It seems to me that the main goal of quantilization is to reduce the extreme unintended outcomes of maximizing (by sampling from something like a human-learned distribution over actions) while still remaining competitive (by sampling from only the upper quantile of said distribution).

But that still leaves open the possibility of sampling one of those super highly maximized actions! Why not just hard-cut off the upper portion of the distribution as well? Why not have a quantilizer that samples between the 90%ile and the 99%ile?

Or, while we're at it, why are we sampling at all? Why not just say that we're taking the 99%ile action?

New Answer
New Comment

1 Answers sorted by

Charlie Steiner

45

Yes, this is fine to do, and prevents single-shot problems if you have a particular picture of the distribution over outcomes where most disastrous risk comes from edge cases that get 99.99%ile score but are actually bad, and all we need is actions that are 99th percentile.

This is fine if you want your AI to stack blocks on top of other blocks or something.

[Collected data]
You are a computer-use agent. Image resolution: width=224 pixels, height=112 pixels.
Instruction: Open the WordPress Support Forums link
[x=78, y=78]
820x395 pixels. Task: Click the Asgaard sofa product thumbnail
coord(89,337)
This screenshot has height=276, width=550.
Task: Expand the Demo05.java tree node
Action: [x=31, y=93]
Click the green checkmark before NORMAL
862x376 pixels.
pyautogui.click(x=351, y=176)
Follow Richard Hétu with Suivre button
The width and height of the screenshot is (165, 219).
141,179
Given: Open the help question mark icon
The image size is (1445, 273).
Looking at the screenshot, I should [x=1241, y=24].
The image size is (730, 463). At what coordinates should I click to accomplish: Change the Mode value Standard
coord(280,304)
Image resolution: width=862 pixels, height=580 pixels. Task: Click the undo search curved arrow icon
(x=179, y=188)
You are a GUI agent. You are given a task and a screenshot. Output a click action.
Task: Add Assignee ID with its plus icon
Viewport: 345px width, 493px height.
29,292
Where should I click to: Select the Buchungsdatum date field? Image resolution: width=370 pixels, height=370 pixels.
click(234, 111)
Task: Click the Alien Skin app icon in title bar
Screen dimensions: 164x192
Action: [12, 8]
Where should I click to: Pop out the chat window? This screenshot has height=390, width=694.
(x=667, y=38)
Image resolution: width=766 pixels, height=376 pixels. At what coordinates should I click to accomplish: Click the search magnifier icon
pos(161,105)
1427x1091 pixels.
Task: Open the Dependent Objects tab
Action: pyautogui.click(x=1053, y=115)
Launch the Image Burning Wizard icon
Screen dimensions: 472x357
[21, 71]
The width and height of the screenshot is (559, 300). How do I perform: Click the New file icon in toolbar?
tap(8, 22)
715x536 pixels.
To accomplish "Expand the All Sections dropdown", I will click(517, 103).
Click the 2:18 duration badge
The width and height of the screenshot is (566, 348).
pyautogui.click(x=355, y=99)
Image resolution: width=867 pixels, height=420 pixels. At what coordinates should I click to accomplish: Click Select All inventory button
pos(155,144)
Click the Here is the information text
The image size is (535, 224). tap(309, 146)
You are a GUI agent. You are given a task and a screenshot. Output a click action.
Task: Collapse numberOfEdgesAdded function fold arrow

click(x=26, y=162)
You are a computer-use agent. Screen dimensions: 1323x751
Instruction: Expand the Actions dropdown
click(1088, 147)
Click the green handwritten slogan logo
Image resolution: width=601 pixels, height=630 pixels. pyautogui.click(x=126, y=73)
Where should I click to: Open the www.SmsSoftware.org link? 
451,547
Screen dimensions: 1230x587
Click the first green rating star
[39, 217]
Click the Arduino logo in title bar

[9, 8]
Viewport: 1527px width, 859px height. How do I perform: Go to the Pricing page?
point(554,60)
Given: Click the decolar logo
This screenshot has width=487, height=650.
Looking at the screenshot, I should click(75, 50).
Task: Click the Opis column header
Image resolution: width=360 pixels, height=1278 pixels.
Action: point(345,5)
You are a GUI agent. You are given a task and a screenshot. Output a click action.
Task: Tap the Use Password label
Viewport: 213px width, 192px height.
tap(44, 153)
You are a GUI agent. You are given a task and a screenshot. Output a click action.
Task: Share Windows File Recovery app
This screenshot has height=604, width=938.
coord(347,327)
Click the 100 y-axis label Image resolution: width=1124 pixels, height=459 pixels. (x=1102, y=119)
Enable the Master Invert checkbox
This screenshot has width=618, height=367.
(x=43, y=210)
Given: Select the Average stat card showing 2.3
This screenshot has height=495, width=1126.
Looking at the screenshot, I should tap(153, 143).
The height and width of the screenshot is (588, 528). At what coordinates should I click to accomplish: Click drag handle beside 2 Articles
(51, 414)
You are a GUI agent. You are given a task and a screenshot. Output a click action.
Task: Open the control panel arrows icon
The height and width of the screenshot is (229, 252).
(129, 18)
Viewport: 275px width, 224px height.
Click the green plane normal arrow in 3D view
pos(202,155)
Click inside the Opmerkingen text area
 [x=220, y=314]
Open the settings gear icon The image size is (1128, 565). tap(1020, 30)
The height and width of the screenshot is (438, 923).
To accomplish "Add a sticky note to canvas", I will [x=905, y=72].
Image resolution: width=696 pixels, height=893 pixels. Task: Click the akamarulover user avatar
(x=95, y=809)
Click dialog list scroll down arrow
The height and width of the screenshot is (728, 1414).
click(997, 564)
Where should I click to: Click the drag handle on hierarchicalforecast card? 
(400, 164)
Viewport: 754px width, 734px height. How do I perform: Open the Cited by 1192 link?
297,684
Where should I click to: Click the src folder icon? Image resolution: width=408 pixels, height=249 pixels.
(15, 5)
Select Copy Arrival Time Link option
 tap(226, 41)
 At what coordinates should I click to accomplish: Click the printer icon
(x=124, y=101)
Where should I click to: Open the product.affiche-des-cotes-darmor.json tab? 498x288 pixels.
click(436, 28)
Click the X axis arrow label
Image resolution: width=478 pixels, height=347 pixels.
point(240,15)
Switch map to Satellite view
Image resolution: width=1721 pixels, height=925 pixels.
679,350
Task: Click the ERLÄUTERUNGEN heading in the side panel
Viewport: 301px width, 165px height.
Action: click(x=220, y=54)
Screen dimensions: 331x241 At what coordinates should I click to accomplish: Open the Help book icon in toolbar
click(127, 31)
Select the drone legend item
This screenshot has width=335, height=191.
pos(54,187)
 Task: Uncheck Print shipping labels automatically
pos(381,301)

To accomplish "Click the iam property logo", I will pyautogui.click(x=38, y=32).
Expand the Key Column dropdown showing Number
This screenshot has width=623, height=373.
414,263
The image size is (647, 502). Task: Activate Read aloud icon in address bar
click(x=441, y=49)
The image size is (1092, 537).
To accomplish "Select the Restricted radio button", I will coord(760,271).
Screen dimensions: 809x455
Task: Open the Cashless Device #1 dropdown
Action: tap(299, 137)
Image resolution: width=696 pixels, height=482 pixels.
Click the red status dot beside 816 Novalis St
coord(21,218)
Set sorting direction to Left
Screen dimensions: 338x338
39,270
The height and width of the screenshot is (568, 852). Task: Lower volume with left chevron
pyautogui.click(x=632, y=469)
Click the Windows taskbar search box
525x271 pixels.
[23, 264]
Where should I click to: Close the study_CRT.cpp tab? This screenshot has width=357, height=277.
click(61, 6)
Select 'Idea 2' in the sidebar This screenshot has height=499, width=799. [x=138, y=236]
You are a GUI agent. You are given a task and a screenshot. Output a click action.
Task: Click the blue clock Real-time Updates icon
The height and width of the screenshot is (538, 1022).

= Questions to answer =
[A] In the quantilization passage, between which two percentiles does the question propose that a quantilizer sample?
[B] Resume the quantilization passage from its final sentence, carrying the answer's reasoning forward.
The collected data has no connection to the quantilization passage.

= Answers provided =
[A] Between the 90th and the 99th percentile.

[B]
But unfortunately when you want to use a quantilizer to do something outside the normal human distribution, like cure cancer or supervise the training of a superhuman AI, you're no longer just shooting for a 99%ile policy. You want the AI to do something unlikely, and so of course, you can't simultaneously restrict it to only do likely things.

Now, you can construct a policy where each individual action is exactly 99%ile on some distribution of human actions. The results quickly go off-distribution and end up somewhere new - chaining together 100 99%ile actions is not the same as picking a 99%ile policy. This means you don't get the straightforward quantilizer-style guarantee, but maybe it's not all bad - after all, we wanted to go off distribution to cure cancer, and maybe by taking actions with some kind of moderation we can get some other kind of benefits we don't quite understand yet. I'm reminded of Peli Grietzer's recent post on virtue ethics.